(Recorded data):
══════════
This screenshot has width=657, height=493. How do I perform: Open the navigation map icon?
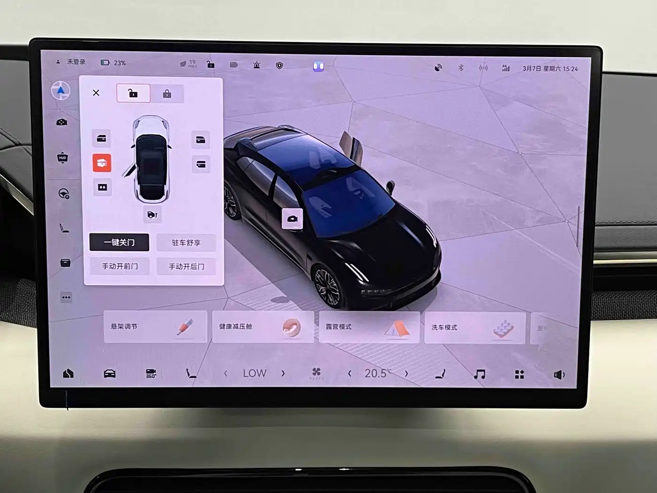click(x=61, y=91)

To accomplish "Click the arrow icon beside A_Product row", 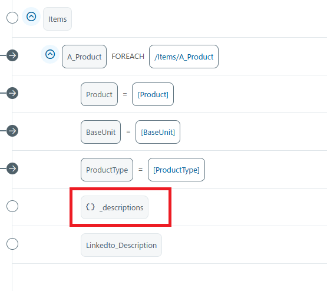I will point(12,55).
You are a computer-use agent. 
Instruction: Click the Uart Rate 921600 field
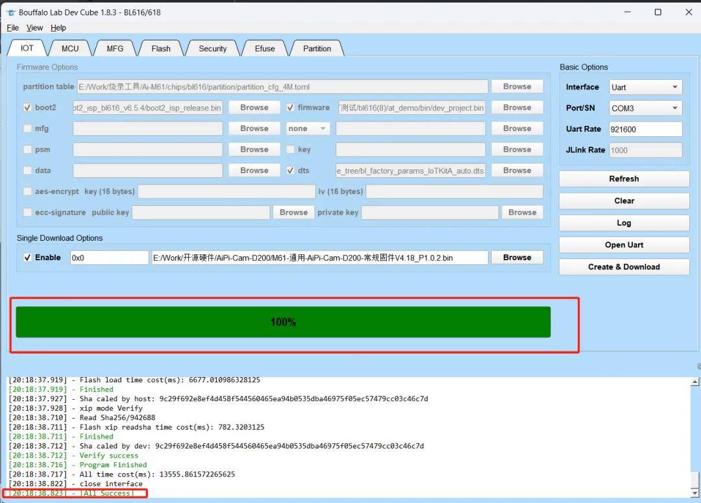pos(646,129)
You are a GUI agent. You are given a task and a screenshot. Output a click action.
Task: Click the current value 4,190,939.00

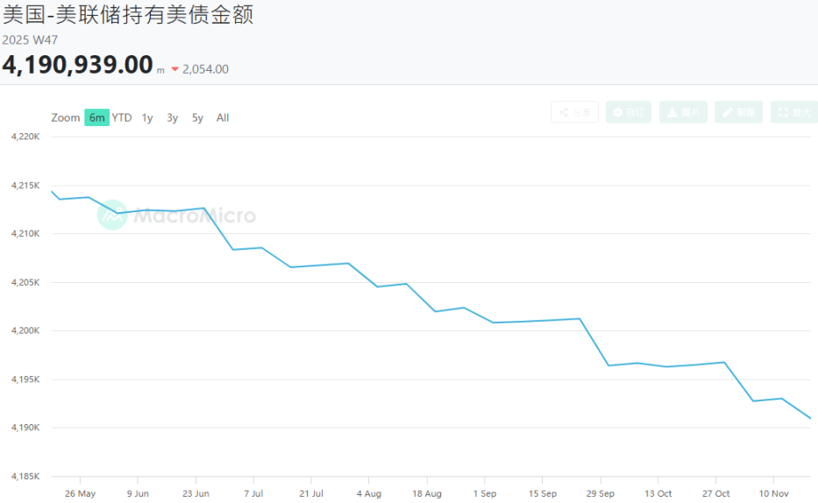click(x=77, y=65)
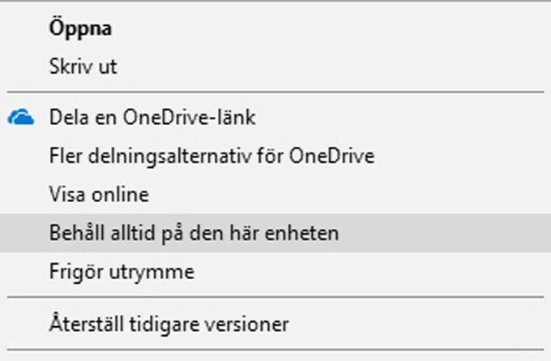Screen dimensions: 551x361
Task: Choose Behåll alltid på den här enheten
Action: click(x=276, y=233)
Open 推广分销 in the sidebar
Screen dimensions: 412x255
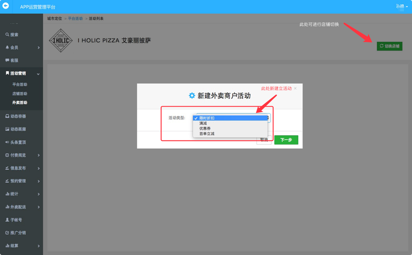click(18, 233)
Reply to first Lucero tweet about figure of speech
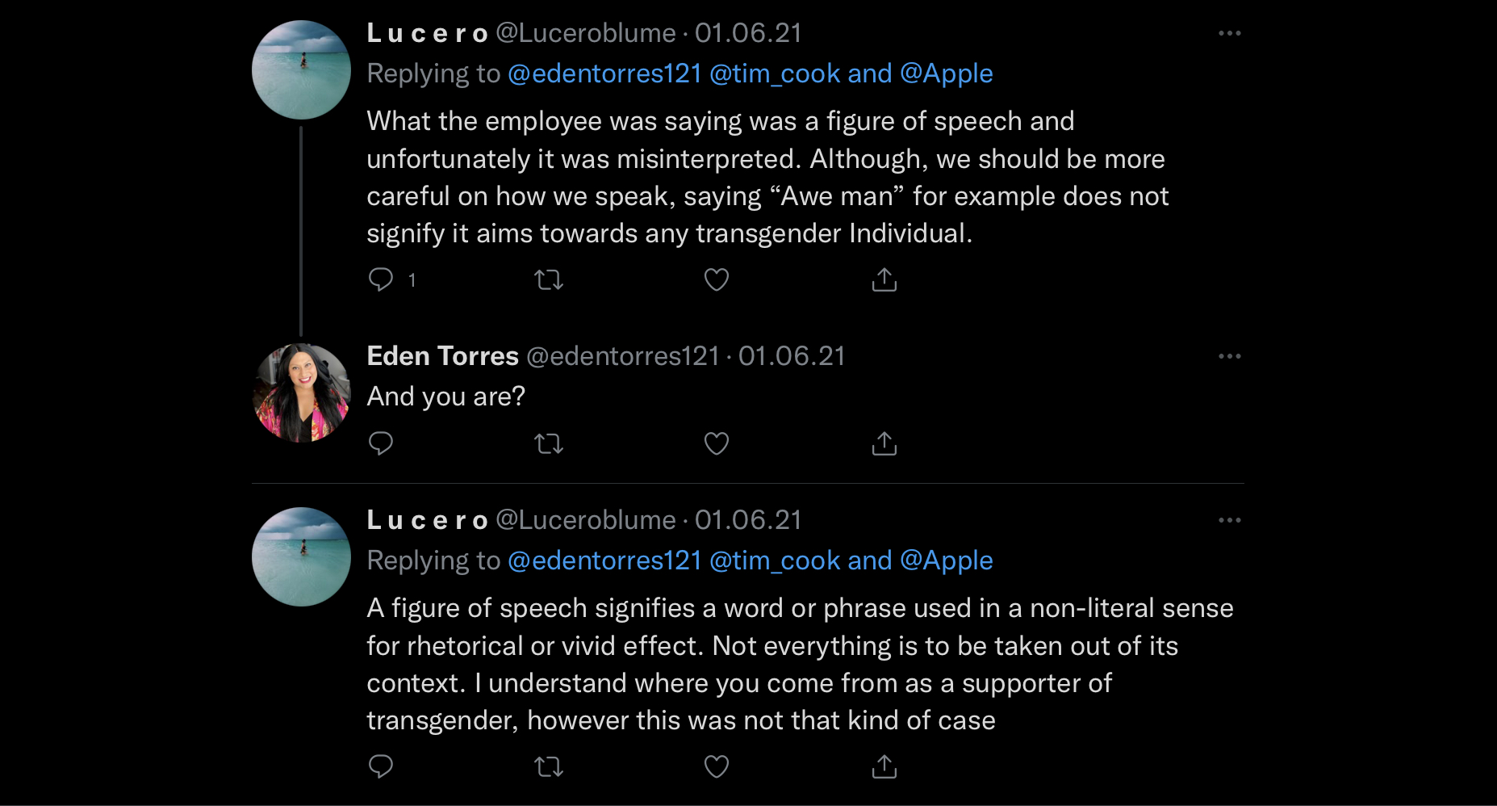Image resolution: width=1497 pixels, height=806 pixels. [x=381, y=279]
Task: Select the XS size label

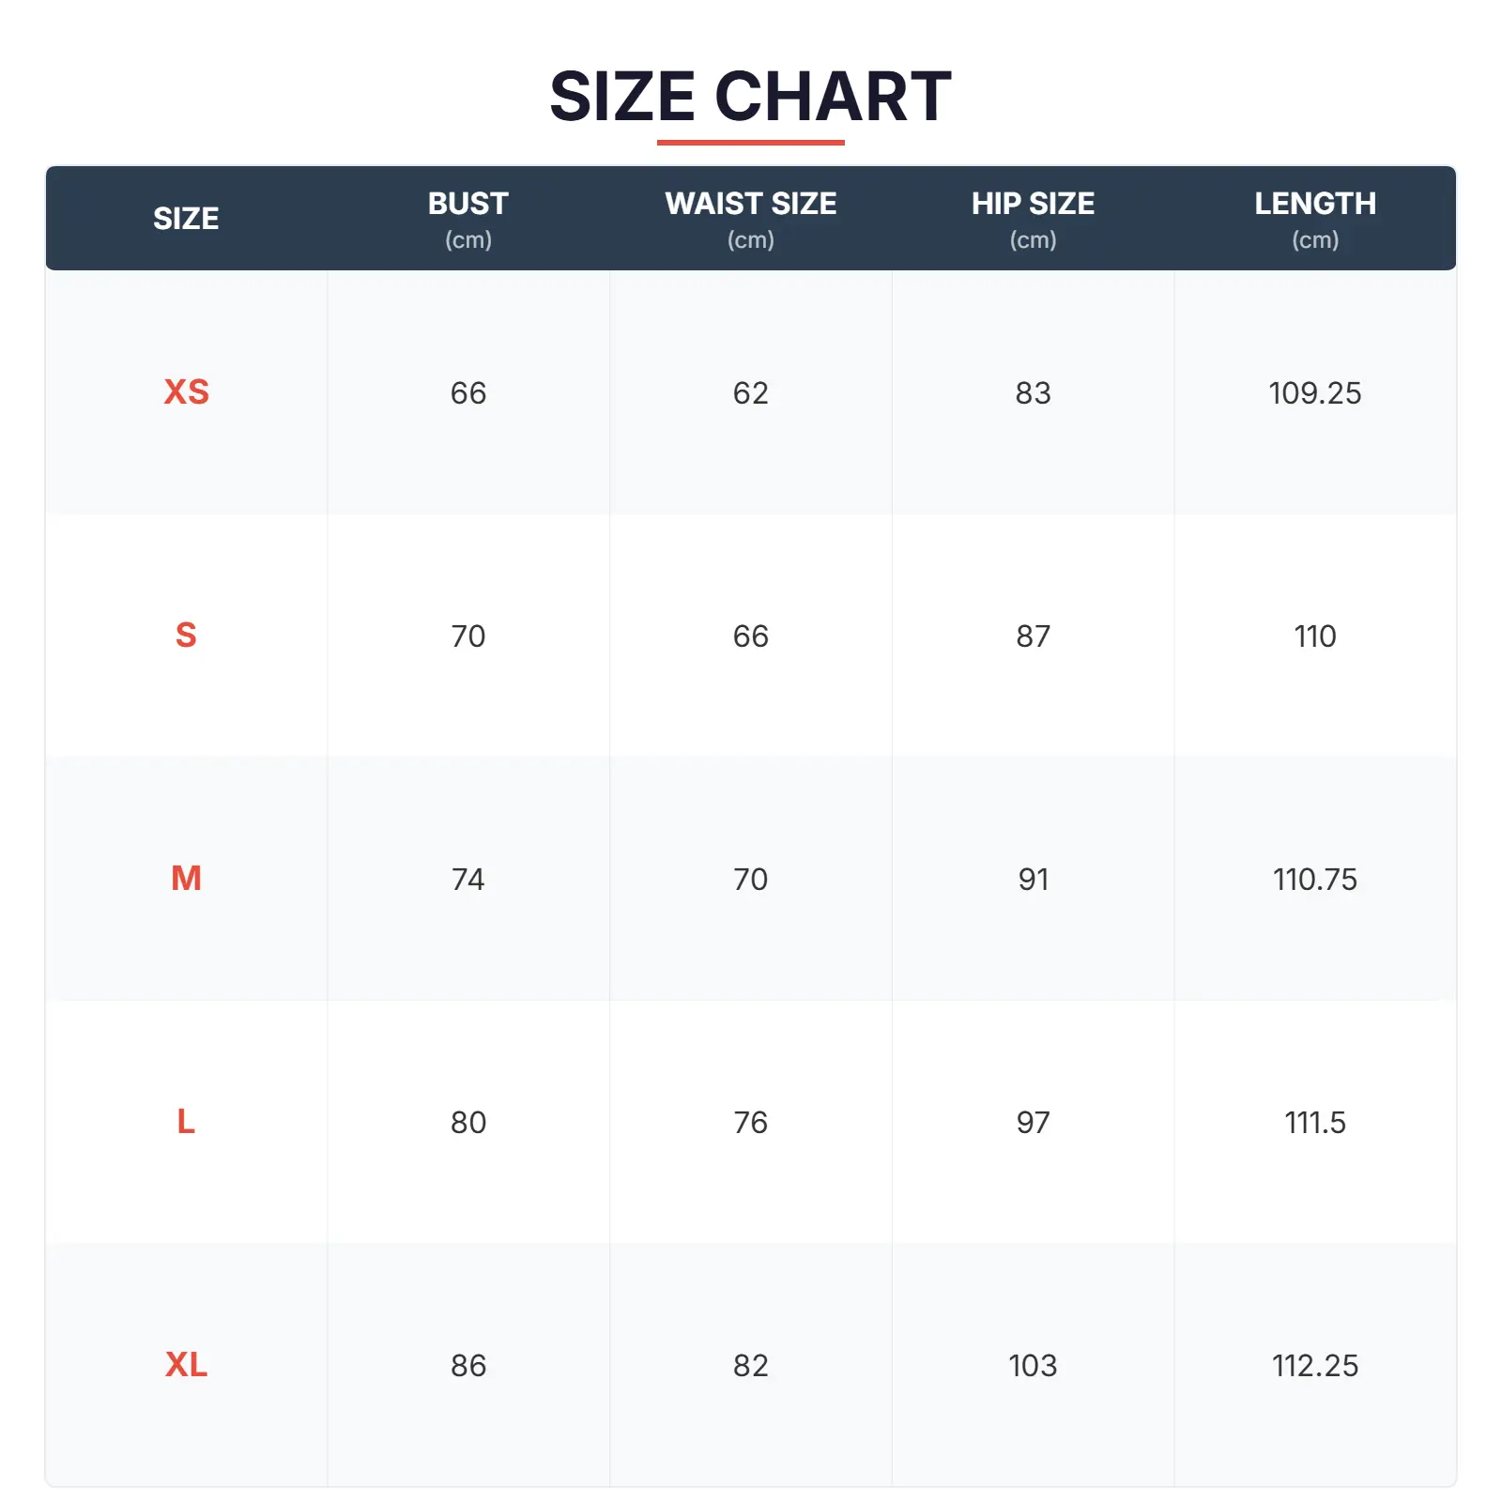Action: pos(186,391)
══════════
(Goal of the exercise):
Given the records above, return the lines starting at the one that holds "You are a GUI" and ending at the one that holds "Open 推广分销 in the sidebar", exactly, and nothing besides; leave every picture out.

(Answer to this exercise):
You are a GUI agent. You are given a task and a screenshot. Output a click action.
Task: Click the current value 4,190,939.00

click(x=77, y=65)
Screen dimensions: 551x361
Task: Choose Behåll alltid på den här enheten
Action: click(x=276, y=233)
Open 推广分销 in the sidebar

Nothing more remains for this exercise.